Exercise instructions: Copy out the records in full, word for word, without pictures.

Records:
↓↓↓

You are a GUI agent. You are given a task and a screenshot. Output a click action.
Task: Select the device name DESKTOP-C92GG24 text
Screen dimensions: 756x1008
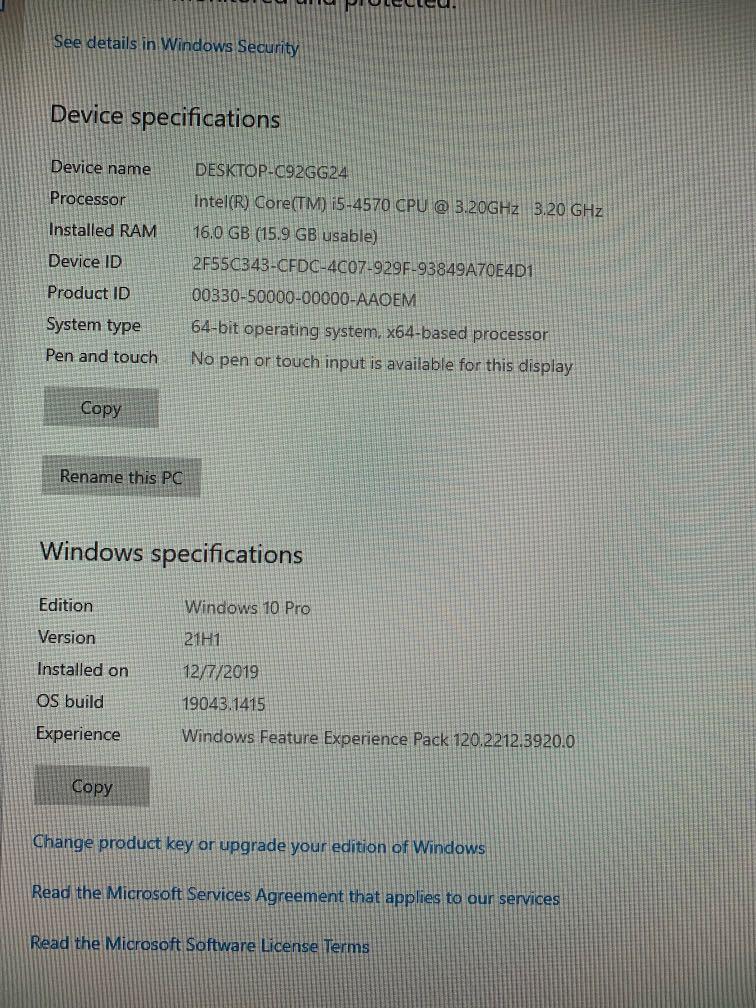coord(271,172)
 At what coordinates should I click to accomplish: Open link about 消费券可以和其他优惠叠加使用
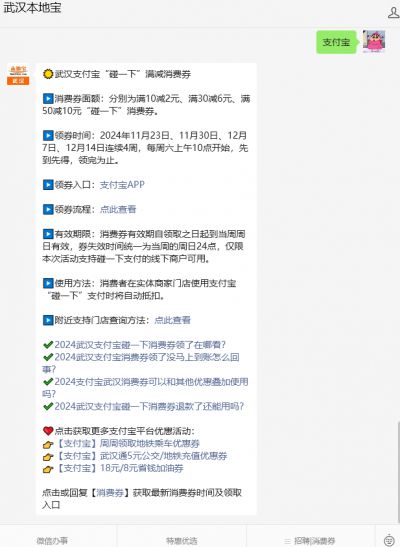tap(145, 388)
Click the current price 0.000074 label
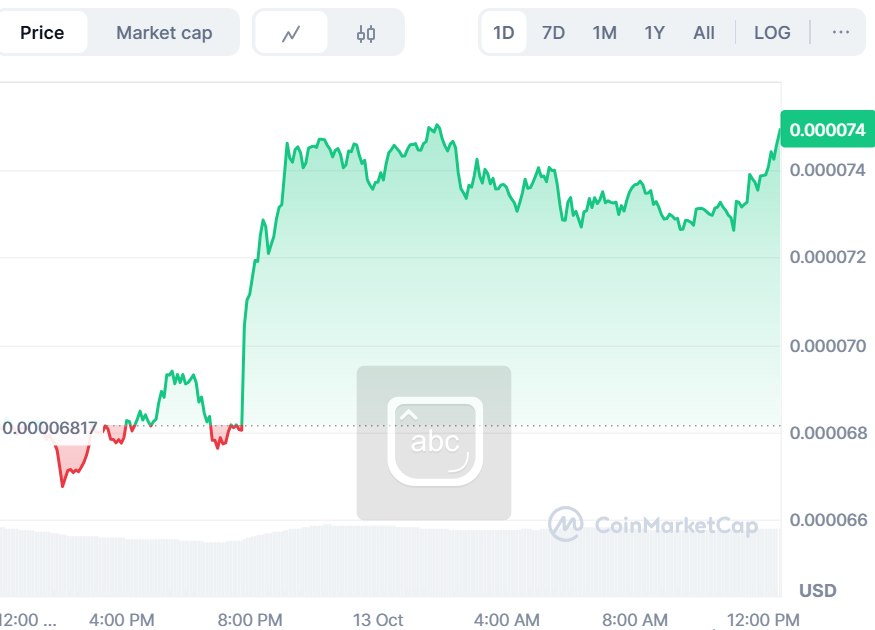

↑↑↑

Your solution:
You are a GUI agent. You are given a task and a screenshot. Output a click action.
Task: Select the device name DESKTOP-C92GG24 text
Screen dimensions: 756x1008
coord(271,172)
 At what coordinates should I click to accomplish: Open link about 消费券可以和其他优惠叠加使用
tap(145, 388)
Click the current price 0.000074 label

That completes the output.